▶ _What is expected_
Repeat the data verbatim, starting at the line that contains "obtain [725, 116]" and ending at the line that contains "because (748, 814)".

▶ _Supplied entries_
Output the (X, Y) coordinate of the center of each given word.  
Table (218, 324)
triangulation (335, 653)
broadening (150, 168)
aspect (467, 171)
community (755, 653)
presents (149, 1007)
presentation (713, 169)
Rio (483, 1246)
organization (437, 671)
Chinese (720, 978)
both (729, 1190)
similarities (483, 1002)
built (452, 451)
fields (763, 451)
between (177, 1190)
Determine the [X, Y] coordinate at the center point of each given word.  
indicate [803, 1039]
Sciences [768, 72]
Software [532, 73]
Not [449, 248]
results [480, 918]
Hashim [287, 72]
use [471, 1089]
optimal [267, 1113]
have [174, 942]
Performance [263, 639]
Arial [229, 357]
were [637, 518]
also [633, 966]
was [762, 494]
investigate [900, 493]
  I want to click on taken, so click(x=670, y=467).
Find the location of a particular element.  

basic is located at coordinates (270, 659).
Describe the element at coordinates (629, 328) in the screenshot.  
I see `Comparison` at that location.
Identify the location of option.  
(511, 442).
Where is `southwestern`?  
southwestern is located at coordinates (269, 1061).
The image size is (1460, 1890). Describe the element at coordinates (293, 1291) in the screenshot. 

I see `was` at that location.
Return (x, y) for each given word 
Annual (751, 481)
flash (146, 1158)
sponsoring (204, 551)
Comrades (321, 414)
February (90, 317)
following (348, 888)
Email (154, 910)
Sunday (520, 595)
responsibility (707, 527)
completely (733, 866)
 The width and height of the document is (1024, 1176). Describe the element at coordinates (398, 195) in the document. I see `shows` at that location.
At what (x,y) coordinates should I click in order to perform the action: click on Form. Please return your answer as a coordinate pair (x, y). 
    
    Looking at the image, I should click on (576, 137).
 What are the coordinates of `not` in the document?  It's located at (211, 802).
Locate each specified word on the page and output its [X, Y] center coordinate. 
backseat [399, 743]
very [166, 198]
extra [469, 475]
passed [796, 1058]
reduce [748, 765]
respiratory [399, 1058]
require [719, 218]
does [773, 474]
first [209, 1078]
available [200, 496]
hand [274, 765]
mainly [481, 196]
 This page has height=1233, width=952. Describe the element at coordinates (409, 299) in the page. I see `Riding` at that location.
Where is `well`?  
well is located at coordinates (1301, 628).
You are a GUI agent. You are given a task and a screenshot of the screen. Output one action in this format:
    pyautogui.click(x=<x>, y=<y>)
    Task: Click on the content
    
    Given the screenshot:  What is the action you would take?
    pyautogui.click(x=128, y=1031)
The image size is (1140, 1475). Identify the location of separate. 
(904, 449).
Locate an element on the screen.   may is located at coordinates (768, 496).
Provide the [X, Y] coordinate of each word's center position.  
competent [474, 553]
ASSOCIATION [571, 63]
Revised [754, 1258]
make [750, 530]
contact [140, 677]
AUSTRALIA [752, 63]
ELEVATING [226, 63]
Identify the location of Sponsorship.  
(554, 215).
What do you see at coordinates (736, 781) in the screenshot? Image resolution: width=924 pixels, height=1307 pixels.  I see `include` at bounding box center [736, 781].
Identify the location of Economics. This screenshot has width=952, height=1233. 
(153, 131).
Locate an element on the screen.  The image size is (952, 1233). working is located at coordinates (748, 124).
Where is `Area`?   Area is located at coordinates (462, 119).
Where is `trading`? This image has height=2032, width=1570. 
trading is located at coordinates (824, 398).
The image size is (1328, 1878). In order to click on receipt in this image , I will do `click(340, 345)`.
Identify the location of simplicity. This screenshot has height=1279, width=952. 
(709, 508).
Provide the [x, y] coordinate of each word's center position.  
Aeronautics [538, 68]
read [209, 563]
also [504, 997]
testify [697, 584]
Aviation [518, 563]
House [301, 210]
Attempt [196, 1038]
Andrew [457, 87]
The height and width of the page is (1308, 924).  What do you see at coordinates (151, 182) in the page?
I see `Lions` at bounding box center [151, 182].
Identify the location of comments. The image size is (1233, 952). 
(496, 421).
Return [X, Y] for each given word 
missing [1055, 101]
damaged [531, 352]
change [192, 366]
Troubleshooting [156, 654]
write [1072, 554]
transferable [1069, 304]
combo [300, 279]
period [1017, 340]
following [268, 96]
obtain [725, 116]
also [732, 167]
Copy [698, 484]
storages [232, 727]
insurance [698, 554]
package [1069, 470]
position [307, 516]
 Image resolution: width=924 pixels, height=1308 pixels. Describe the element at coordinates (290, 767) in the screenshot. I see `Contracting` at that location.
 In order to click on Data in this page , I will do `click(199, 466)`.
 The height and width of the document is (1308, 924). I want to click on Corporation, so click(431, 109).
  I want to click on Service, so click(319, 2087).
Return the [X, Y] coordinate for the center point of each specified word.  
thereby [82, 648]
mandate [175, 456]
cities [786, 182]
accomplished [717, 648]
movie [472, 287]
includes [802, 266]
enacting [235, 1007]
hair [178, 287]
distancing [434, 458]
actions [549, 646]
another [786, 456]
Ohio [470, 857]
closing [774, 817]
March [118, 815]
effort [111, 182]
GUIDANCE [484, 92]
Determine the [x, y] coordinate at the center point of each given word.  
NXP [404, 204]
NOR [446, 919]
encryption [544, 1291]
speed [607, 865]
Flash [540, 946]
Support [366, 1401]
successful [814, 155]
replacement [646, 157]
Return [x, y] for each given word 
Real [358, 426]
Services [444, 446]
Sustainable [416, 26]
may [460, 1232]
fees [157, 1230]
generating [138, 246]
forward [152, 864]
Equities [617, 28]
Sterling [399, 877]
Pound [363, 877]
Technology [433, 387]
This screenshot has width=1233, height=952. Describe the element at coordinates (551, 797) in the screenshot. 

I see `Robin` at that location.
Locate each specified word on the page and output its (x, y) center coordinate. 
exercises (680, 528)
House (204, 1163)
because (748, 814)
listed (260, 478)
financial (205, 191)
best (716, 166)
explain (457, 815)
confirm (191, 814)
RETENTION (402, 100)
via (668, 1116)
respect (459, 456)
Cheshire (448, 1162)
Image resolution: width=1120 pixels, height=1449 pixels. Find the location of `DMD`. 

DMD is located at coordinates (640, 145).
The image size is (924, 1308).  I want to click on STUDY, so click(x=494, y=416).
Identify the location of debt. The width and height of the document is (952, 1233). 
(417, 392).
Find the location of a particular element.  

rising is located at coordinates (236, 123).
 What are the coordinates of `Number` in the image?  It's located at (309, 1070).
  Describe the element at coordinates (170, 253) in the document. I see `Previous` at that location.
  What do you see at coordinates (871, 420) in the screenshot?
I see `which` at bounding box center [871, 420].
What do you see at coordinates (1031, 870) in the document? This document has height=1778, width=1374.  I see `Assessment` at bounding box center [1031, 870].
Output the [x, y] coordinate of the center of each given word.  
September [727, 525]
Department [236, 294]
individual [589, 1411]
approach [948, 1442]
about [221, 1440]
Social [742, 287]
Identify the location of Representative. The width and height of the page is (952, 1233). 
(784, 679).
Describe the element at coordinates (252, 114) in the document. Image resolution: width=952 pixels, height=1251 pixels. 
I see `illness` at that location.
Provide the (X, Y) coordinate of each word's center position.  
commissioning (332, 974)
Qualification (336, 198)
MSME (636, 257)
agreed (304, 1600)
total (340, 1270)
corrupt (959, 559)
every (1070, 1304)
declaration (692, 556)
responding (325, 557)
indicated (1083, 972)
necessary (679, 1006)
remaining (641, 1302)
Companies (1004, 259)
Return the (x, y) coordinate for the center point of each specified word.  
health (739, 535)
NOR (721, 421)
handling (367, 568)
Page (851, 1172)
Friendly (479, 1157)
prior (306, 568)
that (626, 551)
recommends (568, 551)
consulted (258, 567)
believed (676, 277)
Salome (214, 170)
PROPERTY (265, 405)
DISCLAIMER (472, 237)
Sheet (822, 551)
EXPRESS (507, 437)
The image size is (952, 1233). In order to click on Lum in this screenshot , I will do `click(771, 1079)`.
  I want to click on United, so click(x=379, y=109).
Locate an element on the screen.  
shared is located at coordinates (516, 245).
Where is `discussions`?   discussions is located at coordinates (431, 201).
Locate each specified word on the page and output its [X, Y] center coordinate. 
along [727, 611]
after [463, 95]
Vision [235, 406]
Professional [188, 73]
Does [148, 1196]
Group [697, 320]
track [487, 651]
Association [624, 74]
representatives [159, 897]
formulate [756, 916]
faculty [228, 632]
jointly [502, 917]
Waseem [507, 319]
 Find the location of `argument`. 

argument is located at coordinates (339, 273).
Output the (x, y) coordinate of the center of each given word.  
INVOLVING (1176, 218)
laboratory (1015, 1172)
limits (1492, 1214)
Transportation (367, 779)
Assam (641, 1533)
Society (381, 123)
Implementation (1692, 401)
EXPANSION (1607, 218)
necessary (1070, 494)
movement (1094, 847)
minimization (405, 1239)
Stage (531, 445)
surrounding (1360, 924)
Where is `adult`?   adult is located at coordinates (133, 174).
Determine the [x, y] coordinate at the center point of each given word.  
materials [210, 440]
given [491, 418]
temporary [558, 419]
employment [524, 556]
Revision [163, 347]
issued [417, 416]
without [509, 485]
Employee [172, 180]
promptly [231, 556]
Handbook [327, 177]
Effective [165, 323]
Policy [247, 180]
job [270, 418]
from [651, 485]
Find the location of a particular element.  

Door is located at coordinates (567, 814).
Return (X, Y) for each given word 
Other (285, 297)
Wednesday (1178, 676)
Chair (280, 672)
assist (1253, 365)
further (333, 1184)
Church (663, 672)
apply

▶ _In response_
obtain [725, 116]
also [732, 167]
Copy [698, 484]
storages [232, 727]
insurance [698, 554]
package [1069, 470]
position [307, 516]
 Image resolution: width=924 pixels, height=1308 pixels. Describe the element at coordinates (290, 767) in the screenshot. I see `Contracting` at that location.
 In order to click on Data in this page , I will do `click(199, 466)`.
 The height and width of the document is (1308, 924). I want to click on Corporation, so click(431, 109).
  I want to click on Service, so click(319, 2087).
Return the [X, Y] coordinate for the center point of each specified word.  
thereby [82, 648]
mandate [175, 456]
cities [786, 182]
accomplished [717, 648]
movie [472, 287]
includes [802, 266]
enacting [235, 1007]
hair [178, 287]
distancing [434, 458]
actions [549, 646]
another [786, 456]
Ohio [470, 857]
closing [774, 817]
March [118, 815]
effort [111, 182]
GUIDANCE [484, 92]
Determine the [x, y] coordinate at the center point of each given word.  
NXP [404, 204]
NOR [446, 919]
encryption [544, 1291]
speed [607, 865]
Flash [540, 946]
Support [366, 1401]
successful [814, 155]
replacement [646, 157]
Return [x, y] for each given word 
Real [358, 426]
Services [444, 446]
Sustainable [416, 26]
may [460, 1232]
fees [157, 1230]
generating [138, 246]
forward [152, 864]
Equities [617, 28]
Sterling [399, 877]
Pound [363, 877]
Technology [433, 387]
This screenshot has width=1233, height=952. Describe the element at coordinates (551, 797) in the screenshot. 

I see `Robin` at that location.
Locate each specified word on the page and output its (x, y) center coordinate. 
exercises (680, 528)
House (204, 1163)
because (748, 814)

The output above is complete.